Same goes for integration packages (wandb, comet_ml) and probably a bunch of other packages some of which are quite big. The problem is that each of these packages tends to have various issues, e.g. fetching old libraries, impacting init, messing with sys.path and overriding global warning settings (mlflow was imported by PL - a seq2seq issue). Last week I was hunting all these down - and most have been fixed by now I think.
The problem with integrations specifically is that currently we don't assert if say comet_ml is misconfigured, we issue a warning which gets lost in the ocean of warnings and nobody sees it. If, for example, the user were to say "use comet_ml" and it were misconfigured their program would have died loud and clear. Much cleaner and faster for the user.
Relying on "well, it's installed, let's load it" is not always working, since often modules get installed as dependencies of dependencies and aren't necessarily the right versions or configured or else, especially if transformers did not specify these modules as explicit dependencies and doesn't know the requirements (versions) were enforced.
And a lot of these packages emit a lot of noise, especially if one uses more recent python and packages - deprecation warnings are many. tf as always takes the first place, but other packages are there too.
Loading time is important too, especially when one doesn't run a 1-10h program, but is debugging a program that fails to start. e.g. loading tf may take several seconds, depending on the hardware.
Clearly transformers wants to be easy to use.
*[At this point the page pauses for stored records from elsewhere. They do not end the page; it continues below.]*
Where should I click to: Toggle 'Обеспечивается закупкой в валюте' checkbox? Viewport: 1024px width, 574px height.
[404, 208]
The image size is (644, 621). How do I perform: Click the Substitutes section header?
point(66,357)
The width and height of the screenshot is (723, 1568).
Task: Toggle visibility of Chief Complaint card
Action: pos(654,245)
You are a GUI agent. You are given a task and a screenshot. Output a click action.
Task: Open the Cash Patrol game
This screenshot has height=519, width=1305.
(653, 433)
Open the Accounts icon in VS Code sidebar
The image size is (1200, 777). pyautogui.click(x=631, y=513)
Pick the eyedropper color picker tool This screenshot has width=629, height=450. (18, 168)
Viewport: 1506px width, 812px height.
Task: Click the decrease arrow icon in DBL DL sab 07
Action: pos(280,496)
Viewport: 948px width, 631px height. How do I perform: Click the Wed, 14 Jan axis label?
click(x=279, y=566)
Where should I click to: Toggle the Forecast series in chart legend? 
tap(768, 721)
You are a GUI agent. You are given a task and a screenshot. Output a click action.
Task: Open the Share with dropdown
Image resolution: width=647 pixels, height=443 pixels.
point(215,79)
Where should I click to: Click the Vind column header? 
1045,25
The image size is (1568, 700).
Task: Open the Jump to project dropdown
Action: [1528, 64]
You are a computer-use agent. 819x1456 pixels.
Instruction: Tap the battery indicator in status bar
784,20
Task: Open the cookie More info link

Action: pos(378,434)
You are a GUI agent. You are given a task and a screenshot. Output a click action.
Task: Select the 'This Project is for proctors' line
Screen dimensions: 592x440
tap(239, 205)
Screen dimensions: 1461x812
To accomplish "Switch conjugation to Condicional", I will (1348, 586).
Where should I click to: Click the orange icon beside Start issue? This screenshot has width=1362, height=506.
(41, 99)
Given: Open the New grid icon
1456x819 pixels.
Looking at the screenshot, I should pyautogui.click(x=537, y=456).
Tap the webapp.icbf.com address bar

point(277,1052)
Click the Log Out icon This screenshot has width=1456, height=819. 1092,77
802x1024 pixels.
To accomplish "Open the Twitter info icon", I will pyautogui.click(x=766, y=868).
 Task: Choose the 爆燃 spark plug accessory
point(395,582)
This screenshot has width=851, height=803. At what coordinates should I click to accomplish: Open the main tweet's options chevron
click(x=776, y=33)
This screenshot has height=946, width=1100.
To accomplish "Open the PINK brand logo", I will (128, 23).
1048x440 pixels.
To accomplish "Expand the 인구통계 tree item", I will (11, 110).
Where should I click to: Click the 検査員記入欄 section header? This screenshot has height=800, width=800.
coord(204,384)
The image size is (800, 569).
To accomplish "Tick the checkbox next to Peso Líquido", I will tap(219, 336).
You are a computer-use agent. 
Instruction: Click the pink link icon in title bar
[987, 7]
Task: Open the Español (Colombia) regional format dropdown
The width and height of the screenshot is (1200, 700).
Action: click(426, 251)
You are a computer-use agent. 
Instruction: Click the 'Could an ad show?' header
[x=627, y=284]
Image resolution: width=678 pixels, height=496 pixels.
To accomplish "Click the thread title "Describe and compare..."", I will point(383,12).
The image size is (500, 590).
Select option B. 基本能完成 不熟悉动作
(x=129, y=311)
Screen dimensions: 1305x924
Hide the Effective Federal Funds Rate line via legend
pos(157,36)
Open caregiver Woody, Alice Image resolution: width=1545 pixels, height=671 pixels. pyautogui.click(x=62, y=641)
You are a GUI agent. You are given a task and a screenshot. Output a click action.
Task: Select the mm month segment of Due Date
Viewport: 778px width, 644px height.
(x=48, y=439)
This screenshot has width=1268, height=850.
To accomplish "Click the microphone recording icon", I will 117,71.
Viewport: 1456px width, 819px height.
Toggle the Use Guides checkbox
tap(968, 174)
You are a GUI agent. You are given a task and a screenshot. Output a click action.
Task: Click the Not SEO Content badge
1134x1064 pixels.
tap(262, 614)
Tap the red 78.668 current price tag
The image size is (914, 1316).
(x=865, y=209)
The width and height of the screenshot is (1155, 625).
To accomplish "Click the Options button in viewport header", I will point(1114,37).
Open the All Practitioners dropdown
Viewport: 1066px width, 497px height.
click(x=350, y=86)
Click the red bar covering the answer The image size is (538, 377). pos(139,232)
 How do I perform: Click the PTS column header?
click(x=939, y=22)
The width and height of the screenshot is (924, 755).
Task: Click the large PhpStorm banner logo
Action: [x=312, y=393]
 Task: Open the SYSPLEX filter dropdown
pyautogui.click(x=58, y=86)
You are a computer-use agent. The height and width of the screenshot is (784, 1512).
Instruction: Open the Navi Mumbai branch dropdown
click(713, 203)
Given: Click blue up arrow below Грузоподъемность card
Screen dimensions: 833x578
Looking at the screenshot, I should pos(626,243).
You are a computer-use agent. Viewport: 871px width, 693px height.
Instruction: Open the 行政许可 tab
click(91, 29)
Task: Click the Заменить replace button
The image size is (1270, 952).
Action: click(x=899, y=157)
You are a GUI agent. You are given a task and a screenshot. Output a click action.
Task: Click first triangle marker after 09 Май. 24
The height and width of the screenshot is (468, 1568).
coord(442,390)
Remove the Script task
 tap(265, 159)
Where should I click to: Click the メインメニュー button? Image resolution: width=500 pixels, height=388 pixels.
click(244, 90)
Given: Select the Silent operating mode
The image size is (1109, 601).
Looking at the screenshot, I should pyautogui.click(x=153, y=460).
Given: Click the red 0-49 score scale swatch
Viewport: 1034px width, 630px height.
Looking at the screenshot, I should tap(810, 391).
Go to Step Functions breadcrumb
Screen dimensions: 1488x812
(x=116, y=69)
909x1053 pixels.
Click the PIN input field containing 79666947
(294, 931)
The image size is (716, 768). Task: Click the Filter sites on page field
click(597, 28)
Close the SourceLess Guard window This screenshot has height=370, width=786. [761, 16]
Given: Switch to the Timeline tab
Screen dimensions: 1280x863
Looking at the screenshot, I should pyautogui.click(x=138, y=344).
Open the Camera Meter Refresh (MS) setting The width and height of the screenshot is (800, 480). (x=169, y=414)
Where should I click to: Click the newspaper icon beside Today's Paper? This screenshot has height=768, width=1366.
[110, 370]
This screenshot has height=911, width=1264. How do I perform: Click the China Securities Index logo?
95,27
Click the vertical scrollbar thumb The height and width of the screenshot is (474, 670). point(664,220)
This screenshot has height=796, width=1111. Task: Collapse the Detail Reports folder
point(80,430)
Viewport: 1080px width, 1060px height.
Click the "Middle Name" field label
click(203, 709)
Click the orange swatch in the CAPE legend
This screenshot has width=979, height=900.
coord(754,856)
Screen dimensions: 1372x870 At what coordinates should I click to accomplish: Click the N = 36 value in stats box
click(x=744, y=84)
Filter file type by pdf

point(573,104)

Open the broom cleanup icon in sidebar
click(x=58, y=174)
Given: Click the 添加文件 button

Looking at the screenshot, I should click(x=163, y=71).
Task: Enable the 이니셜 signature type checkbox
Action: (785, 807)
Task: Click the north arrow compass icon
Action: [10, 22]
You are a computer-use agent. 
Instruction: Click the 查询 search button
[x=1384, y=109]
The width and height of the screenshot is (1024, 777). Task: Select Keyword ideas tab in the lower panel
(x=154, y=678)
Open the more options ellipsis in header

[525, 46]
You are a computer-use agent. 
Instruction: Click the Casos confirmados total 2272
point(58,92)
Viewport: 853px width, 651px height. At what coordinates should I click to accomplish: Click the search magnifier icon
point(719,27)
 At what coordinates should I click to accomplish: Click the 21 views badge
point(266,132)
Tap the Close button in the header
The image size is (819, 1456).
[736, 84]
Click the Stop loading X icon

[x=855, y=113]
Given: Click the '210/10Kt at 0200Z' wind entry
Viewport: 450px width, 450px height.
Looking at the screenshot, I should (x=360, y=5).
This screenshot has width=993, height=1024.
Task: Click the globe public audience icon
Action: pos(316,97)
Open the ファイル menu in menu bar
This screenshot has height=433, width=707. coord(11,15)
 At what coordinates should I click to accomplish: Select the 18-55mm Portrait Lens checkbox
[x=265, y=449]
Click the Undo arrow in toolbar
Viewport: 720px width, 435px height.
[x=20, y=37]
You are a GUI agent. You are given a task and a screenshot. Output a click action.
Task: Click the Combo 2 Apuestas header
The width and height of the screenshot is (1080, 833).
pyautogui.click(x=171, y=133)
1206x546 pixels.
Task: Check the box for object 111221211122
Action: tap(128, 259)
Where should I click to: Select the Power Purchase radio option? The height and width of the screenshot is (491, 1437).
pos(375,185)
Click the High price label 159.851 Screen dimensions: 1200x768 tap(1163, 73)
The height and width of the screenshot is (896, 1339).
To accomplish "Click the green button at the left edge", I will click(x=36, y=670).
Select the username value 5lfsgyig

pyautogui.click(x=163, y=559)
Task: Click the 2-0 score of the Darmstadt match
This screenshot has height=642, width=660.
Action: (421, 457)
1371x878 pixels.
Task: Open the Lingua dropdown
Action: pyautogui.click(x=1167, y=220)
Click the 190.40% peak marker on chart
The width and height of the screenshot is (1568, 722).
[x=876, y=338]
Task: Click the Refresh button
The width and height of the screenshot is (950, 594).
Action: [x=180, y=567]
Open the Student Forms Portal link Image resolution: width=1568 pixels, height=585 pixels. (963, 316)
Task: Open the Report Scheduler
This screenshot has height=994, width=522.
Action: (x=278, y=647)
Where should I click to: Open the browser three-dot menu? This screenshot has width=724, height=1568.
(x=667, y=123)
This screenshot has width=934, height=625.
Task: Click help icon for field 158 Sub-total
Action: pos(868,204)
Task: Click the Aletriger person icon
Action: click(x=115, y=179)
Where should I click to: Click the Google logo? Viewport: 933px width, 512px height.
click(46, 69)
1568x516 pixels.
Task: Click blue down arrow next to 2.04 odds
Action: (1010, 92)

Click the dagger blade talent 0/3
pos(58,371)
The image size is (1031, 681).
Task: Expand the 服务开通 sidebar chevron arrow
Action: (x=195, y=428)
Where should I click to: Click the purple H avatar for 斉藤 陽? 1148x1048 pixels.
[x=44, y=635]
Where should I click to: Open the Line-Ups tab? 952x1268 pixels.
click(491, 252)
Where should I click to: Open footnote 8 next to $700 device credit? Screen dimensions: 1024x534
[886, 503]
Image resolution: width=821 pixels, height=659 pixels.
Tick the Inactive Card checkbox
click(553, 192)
So perhaps by default import transformers should remain load-it-all-I-want-things-simple.
And we need import transformers_lean_and_mean_and_clean which wouldn't load anything by default and ask the user to specify what components she really wants. I haven't yet thought specifically of how this could be implemented but wanted to see whether others feel that a more efficient way is needed.
on slack @thomwolf proposed looking at how Optuna implements lazy loading of packages.
@LysandreJik, @sgugger, @patrickvonplaten, @thomwolf
It's hard to debate without seeing actual code on this. Am I 100% happy with the current implementation? Not really. But it's simple enough that the code stays easy to read. I'm afraid something more dynamic (like importing tf only when instantiating a TFModel for instance) would mean harder code. So I reserve my judgement on seeing an actual PoC to evaluate the benefits of a different approach vs the code complexity it introduces.
Ok, gave it a go and worked on a PoC here: https://github.com/sgugger/lazy_init
It lazily loads objects when they are actually imported, so won't load TF/PyTorch until you try to import your first model (which should speed up the import transformers a lot and avoid unnecessary verbosity). Let me know if you have any comments on it @stas00 !
Looks awesome, @sgugger! Thank you for doing it!
So how do you feel about it now that you have coded it? Will this make things unnecessarily complex and possibly introduce unexpected issues?
Perhaps start with just tf/pt, see how it feels - and then expand to other modules if the first experiment flows well?
Since it's limited to the inits, I'm fine with it. The idea is to collect feedback this week and start implementing it in Transformers next week.